فَمَن يُرِدِ اللَّـهُ أَن يَهْدِيَهُ يَشْرَحْ صَدْرَهُ لِلْإِسْلَامِ

Whomever Allah desires to guide, He opens his breast to Islam…[11]

There is no complexity or ambiguity in the text of the Qurʾān; if there is an obstacle, it is due to the receiver—i.e., it is due to the heart of man which is locked or blocked.[12]

The conclusion is simple, yet counter-intuitive: To understand the Qurʾan with depth requires a level of spiritual struggle, and a particular proximity to God. In the words of the Qurʾan, it requires a level of taqwā, or God-consciousness.

The conclusion is simple, yet counter-intuitive: To understand the Qurʾan with depth requires a level of spiritual struggle, and a particular proximity to God. In the words of the Qurʾan, it requires a level of taqwā, or God-consciousness.

We must realize that the Qurʾan is unlike any other book of science, math, or even philosophy; reading it is a spiritual endeavor in which we are attempting to connect with our Lord. It is a divine, sacred book.
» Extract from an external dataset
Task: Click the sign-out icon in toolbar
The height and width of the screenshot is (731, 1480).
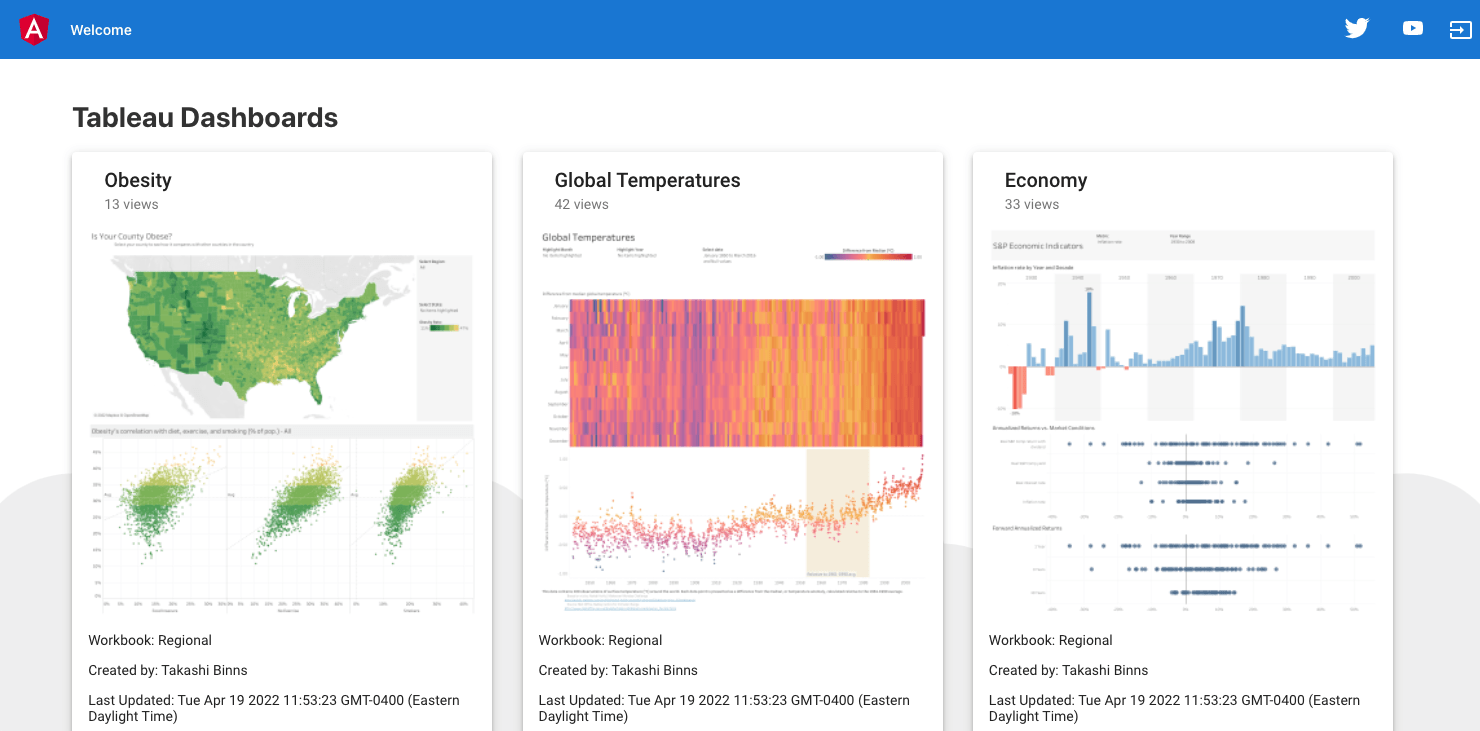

And as with anything sacred, the rules of engagement and understanding differ from the rules of engagement and understanding in a secular or profane science. For success in the secular sciences, proximity to God is seemingly irrelevant. God-intentions,[13] sincerity, and spiritual heights are not prerequisites to rationality or success in academia.
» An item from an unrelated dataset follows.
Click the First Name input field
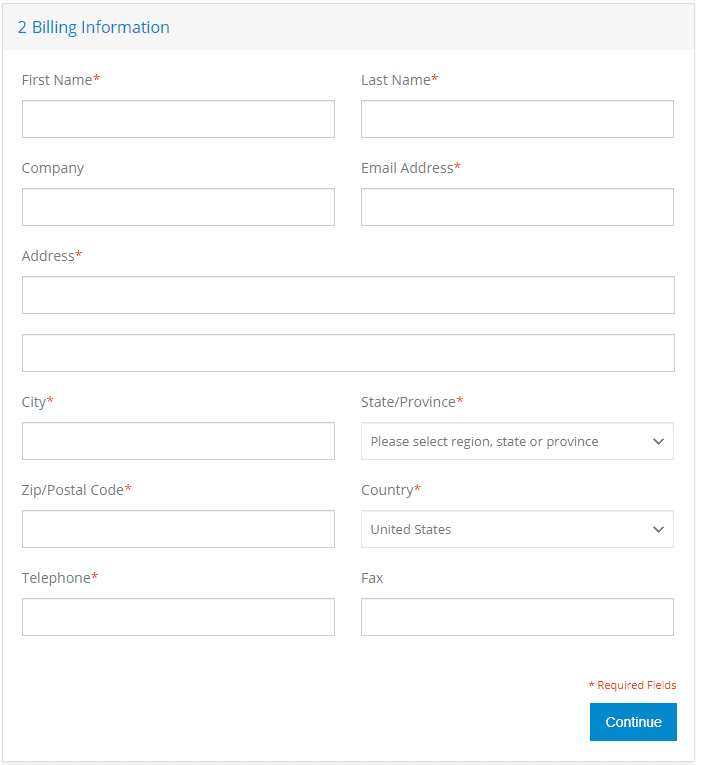The width and height of the screenshot is (701, 765). coord(178,119)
An example to illustrate this misunderstanding: there are some modern Muslims who hold that a non-practicing Muslim or even a non-Muslim academic, who does not strive for piety, can elaborate on and understand the Qurʾan. This is simply not true. Such a person may be able to provide some information on the Qurʾan, like some of its scholastic dimensions—for example, its linguistic or historical elements. However, they have closed themselves off from the Qurʾan’s more profound and essential dimension, which can distort their understanding of the former. Allah Himself has stated:

لَّا يَمَسُّهُ إِلَّا الْمُطَهَّرُونَ

And none shall touch it, save the purified.[14]

هُدًى لِّلْمُتَّقِينَ

A Guidance for the God-conscious.[15]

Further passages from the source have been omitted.